Pozometre, doğru enstantane ve diyafram açıklığını bulmanın en kolay yolu pozometre kullanmaktır. Pozometreler çekim yapılan ortamdaki konuya yansıyan ışığı ölçerek bu ışığın diyafram ve enstantane cinsinden karşılığını veren ve doğru enstantane diyafram ayarı yapmayı sağlayan cihazlardır. Fotoğrafı çekilen konudan yansıyan ışığın şiddetini bilmek fotoğraftan en iyi sonucu almamız için önemlidir. Pozometreler ya makine içinde yer alan bir düzenekle ya da makineden harici olarak çekimi yapılan konu ya da objeye elle tutularak kullanılmaktadır. Fotoğraf makinelerinin içinde yer alan pozometre düzeneği konudan yansıyan ışığı ölçtüğü için her zaman doğru sonuçlar vermeyebilir. Objenin ışığı yansıtma özelliğine göre makine içerisindeki pozometrenin verdiği değerler değişkenlik gösterebilir. El pozometreleri ise doğrudan konuya gelen ışığı ölçtükleri için daha doğru sonuç verir.

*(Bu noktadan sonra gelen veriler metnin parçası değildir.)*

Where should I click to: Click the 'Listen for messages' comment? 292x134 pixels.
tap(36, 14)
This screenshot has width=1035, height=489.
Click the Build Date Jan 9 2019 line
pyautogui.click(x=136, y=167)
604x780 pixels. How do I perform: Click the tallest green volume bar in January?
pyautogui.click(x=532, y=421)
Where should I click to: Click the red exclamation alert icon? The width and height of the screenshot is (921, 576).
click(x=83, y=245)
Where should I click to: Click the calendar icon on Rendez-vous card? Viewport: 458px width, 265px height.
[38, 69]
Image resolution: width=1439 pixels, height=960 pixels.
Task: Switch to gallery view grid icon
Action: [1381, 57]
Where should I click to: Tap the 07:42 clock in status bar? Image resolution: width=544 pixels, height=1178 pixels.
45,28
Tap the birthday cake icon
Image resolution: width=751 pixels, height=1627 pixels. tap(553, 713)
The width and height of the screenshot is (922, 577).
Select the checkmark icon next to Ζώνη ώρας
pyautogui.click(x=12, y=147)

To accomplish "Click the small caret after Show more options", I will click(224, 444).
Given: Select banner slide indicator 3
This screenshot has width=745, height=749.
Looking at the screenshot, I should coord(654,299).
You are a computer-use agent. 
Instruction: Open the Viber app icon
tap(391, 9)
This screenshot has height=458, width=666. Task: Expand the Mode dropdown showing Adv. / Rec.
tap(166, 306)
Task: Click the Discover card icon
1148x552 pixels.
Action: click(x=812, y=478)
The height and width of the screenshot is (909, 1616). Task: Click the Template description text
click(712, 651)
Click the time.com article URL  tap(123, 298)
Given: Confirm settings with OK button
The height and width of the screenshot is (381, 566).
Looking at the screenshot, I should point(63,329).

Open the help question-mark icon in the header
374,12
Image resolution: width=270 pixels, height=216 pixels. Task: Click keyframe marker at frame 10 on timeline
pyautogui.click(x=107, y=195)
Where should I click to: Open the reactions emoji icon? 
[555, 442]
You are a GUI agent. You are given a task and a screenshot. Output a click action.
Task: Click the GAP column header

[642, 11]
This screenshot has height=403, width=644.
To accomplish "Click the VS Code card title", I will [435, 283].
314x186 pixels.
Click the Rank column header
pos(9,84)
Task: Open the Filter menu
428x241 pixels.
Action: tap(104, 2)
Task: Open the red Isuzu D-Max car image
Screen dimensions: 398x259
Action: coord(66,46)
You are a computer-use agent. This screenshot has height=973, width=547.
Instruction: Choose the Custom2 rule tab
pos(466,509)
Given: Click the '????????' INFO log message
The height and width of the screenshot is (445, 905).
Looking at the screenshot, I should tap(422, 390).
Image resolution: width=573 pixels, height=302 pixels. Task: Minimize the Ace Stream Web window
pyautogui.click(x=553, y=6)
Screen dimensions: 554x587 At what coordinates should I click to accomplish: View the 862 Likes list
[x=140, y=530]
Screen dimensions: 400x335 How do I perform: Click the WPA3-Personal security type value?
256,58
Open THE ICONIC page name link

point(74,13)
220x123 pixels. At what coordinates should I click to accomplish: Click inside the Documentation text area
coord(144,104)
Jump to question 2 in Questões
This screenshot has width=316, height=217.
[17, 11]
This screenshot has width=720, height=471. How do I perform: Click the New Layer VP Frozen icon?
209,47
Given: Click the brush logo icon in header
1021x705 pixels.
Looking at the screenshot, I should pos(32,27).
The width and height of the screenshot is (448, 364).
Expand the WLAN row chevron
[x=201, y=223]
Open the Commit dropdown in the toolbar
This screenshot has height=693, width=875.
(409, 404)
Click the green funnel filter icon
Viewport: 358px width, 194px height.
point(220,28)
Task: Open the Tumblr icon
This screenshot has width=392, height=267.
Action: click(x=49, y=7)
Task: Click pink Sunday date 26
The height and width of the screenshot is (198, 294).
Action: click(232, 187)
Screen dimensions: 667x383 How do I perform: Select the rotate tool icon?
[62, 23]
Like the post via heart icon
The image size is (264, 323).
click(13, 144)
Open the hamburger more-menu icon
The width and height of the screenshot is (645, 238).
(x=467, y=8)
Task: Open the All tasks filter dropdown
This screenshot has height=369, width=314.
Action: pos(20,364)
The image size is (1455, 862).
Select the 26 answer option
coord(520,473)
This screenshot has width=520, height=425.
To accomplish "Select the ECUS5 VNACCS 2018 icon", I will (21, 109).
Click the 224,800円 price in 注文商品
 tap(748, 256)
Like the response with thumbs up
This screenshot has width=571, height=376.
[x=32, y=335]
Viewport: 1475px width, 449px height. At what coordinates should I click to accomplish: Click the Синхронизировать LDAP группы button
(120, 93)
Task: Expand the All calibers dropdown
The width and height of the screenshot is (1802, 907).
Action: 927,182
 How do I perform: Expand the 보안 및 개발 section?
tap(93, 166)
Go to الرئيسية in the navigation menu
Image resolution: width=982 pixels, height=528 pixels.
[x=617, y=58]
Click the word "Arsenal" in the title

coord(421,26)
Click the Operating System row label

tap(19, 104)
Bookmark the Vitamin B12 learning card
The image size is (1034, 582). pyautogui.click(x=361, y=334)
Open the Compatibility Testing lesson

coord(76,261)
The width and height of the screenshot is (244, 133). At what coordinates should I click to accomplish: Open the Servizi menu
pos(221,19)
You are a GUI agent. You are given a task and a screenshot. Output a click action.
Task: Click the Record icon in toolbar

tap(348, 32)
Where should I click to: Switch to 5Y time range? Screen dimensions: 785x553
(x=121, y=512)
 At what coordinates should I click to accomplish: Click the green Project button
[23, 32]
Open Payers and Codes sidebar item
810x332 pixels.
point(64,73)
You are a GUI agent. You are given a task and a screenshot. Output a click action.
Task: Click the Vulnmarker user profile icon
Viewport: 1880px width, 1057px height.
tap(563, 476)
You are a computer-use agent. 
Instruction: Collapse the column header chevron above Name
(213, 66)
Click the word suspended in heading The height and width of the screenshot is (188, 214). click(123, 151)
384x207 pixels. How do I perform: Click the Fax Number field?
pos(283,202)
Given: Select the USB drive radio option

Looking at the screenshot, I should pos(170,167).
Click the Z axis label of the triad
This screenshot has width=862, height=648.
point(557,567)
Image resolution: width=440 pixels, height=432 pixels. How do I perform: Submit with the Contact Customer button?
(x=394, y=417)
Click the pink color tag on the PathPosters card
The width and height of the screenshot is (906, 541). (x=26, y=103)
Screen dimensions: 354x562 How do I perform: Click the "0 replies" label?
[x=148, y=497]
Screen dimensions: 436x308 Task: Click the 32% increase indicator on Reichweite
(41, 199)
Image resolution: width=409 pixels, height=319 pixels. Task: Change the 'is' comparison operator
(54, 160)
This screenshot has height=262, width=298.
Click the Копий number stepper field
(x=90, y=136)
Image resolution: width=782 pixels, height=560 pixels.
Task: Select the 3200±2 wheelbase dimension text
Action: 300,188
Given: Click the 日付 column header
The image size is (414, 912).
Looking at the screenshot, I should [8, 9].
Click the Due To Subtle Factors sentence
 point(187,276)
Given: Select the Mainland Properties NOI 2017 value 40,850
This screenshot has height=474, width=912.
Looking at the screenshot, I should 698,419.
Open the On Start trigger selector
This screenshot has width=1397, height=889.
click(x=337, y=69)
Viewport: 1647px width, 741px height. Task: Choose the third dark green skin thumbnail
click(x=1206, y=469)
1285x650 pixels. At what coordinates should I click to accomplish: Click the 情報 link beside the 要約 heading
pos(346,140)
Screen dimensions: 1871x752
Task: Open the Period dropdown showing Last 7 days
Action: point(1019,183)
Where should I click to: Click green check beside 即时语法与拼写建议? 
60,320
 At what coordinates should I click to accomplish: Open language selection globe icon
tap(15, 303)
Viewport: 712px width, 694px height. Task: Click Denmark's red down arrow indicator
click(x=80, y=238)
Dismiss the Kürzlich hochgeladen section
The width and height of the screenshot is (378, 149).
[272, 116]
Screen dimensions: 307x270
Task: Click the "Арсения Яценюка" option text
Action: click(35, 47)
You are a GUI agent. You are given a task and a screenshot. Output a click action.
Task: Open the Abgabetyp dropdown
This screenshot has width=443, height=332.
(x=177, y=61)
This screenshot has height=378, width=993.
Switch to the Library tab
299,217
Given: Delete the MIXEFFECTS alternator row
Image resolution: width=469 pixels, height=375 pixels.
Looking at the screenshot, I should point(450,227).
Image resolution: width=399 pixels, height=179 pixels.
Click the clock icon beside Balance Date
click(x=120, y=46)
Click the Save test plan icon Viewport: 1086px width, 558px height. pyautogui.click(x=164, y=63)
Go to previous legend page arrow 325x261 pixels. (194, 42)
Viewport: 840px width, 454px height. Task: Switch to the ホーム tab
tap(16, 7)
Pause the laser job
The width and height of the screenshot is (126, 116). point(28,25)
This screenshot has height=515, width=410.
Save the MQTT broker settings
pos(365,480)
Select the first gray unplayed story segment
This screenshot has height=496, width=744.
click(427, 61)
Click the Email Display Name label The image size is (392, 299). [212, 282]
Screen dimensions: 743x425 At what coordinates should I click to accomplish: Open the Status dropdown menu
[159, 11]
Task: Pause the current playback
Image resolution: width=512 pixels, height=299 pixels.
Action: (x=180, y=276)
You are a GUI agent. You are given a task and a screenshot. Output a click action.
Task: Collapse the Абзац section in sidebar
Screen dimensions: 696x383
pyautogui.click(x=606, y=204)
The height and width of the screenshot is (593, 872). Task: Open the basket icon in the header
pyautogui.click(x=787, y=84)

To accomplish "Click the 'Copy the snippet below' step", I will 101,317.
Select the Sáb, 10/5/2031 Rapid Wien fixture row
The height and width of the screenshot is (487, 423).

Deklanşör Kablosu, özellikle uzun pozlama gerektiren fotoğraf çekimlerinde makinenin en küçük bir titreşimi fotoğrafta istenilmeyen sonuçlara netlik bozulmalarına sebep olabilir. Bunu engellemek için fotoğraf makineyi öncelikle bir üçayak üstüne oturtmalı, sonrasında deklanşör kablosunu makineye bağlayarak temas etmeden kablo yardımıyla deklanşöre uzaktan basılarak istenilen net fotoğraflar elde edilir.